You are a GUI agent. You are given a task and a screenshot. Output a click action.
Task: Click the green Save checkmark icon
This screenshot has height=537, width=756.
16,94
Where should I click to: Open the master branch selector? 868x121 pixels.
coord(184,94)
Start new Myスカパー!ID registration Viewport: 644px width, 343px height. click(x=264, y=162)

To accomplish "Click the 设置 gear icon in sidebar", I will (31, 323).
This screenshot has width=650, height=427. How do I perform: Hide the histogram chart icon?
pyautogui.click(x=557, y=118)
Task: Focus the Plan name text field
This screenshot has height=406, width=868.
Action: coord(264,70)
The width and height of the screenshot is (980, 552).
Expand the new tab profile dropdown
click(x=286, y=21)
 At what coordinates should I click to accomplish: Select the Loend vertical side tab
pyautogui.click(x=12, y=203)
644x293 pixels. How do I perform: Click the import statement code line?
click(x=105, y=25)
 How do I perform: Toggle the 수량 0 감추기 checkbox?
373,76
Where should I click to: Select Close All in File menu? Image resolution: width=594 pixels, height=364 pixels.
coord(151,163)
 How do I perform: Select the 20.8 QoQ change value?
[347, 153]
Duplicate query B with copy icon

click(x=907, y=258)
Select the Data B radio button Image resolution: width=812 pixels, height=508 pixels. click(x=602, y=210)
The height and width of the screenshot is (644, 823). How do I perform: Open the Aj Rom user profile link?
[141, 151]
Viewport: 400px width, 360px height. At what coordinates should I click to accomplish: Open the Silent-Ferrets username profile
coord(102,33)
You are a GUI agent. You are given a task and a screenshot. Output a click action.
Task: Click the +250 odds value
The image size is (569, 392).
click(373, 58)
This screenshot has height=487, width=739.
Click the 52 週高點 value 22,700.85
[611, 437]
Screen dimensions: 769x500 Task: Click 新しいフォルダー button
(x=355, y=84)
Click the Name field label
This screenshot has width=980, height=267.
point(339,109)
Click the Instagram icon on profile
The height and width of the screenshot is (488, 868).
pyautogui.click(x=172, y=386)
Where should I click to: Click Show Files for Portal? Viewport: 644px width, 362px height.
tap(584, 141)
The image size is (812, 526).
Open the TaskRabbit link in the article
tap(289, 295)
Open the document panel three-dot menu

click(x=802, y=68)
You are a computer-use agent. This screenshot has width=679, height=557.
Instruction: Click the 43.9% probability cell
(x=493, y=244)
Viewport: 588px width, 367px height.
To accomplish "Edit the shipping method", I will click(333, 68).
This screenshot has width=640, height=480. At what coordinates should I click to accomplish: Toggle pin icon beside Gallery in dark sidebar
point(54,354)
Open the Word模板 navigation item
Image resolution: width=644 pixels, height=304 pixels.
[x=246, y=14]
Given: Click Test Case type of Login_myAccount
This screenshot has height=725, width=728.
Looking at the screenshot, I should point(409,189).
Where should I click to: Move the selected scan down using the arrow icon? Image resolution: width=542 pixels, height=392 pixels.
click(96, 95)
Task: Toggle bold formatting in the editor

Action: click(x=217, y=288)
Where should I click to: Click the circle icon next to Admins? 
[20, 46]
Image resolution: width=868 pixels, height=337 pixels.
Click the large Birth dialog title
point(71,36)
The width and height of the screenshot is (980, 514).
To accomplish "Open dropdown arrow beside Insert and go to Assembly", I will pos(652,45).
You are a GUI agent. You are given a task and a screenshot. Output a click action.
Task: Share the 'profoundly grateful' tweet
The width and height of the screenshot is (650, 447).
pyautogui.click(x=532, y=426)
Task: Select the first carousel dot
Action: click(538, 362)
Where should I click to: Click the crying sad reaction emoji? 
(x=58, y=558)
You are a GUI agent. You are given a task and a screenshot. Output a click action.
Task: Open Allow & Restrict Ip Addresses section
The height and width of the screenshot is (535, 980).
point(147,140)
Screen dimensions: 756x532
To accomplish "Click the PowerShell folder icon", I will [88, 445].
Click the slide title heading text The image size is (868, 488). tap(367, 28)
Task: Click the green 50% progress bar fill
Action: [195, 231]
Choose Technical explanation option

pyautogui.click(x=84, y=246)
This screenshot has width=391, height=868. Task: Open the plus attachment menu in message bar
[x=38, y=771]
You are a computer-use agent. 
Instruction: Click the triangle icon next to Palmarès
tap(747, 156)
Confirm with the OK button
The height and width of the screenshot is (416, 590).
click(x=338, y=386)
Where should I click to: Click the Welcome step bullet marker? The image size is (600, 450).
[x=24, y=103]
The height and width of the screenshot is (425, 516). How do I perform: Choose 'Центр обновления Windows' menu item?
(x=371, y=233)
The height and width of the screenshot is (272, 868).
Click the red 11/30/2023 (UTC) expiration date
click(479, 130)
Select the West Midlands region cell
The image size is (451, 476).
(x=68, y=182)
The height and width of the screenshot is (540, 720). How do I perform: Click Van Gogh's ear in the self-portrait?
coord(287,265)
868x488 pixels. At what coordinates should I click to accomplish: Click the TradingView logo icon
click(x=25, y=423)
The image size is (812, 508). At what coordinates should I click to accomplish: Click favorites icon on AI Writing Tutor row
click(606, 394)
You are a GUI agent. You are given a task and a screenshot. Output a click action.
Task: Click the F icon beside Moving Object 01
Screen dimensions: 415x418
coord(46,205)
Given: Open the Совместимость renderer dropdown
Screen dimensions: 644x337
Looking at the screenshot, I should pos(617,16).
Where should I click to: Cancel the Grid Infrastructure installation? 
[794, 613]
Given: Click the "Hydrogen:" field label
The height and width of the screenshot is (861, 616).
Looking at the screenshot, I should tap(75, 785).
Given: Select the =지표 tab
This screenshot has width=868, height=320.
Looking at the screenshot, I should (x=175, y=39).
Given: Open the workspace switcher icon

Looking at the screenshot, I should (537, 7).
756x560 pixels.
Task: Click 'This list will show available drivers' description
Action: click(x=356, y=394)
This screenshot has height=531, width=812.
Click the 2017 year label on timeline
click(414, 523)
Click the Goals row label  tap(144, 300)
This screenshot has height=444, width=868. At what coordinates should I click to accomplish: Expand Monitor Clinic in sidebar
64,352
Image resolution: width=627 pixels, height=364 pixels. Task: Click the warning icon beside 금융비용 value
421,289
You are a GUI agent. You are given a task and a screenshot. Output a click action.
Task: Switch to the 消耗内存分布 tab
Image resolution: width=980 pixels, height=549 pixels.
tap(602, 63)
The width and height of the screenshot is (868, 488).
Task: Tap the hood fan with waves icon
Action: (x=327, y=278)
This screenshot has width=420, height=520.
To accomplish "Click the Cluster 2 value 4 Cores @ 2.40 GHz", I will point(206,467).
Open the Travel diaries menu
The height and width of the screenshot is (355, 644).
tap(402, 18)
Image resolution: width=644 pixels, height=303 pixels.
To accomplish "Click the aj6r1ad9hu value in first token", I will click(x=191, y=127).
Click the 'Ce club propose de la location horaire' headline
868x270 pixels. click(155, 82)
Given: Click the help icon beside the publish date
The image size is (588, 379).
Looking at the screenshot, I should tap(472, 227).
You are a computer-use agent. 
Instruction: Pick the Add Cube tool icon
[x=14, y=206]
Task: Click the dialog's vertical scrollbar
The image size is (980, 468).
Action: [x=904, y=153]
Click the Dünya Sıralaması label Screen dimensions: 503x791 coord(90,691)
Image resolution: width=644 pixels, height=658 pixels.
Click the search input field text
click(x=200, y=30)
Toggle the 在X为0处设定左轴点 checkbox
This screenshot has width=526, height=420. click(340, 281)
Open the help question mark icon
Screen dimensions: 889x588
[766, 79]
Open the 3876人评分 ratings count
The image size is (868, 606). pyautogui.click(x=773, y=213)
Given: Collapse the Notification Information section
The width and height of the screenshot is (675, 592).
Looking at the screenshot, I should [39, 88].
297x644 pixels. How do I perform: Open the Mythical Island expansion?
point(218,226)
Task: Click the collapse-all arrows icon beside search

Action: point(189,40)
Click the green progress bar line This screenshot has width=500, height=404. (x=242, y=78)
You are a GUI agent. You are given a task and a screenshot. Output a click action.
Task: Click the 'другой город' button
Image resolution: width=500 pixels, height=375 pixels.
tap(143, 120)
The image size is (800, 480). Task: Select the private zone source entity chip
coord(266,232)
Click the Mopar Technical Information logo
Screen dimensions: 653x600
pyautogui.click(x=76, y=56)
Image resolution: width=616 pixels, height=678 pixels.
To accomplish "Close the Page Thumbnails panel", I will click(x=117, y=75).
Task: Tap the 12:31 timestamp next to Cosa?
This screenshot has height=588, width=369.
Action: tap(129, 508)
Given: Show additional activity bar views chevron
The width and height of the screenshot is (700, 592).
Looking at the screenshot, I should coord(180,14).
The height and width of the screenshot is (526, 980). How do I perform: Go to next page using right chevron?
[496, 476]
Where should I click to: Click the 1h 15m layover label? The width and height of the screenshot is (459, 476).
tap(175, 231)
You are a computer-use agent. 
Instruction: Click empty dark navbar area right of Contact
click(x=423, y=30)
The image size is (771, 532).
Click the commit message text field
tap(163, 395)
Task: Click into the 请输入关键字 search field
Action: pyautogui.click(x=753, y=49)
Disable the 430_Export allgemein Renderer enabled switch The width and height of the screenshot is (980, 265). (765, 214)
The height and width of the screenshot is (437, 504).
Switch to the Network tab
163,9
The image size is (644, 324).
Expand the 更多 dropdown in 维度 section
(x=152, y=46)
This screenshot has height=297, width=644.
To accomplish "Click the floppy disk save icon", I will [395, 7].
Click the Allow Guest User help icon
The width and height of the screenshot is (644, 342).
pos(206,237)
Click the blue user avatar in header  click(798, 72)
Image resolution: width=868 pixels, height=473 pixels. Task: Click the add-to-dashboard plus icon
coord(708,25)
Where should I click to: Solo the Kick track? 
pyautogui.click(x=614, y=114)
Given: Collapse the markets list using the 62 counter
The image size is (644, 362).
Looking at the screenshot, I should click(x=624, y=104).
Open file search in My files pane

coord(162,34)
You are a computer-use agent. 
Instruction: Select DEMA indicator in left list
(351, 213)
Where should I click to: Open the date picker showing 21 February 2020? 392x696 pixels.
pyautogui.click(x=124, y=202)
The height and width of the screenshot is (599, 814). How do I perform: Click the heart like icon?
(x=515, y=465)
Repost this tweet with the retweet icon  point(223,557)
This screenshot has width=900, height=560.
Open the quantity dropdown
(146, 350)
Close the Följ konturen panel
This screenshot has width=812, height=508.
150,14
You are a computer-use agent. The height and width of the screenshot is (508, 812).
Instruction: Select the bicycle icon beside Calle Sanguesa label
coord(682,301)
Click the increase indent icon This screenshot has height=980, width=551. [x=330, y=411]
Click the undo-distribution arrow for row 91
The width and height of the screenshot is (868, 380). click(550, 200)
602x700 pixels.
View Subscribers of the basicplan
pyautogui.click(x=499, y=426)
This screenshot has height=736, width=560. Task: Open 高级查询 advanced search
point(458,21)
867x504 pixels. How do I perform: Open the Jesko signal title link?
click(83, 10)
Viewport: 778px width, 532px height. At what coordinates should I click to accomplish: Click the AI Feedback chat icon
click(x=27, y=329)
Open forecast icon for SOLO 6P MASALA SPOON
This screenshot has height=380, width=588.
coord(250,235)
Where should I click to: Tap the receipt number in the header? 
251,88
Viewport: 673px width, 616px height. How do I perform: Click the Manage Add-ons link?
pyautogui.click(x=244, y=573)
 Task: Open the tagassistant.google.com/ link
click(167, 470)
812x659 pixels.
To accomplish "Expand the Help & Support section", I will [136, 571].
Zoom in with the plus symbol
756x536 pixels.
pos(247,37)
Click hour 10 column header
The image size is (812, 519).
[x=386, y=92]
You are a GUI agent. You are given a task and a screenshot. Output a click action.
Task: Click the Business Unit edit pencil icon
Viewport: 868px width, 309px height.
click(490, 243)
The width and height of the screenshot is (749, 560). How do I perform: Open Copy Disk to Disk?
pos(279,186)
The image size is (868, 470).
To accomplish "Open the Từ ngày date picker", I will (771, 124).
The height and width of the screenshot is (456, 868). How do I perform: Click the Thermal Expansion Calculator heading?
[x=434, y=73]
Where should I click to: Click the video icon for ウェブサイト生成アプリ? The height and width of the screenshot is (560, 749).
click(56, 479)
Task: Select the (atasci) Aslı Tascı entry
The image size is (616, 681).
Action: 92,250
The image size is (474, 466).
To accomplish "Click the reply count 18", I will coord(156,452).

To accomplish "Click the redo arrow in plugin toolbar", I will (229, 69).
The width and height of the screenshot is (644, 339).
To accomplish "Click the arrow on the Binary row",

What you will do: Your reply should consist solely of the number of lines above that contain the word "Allow".

Result of the exercise: 2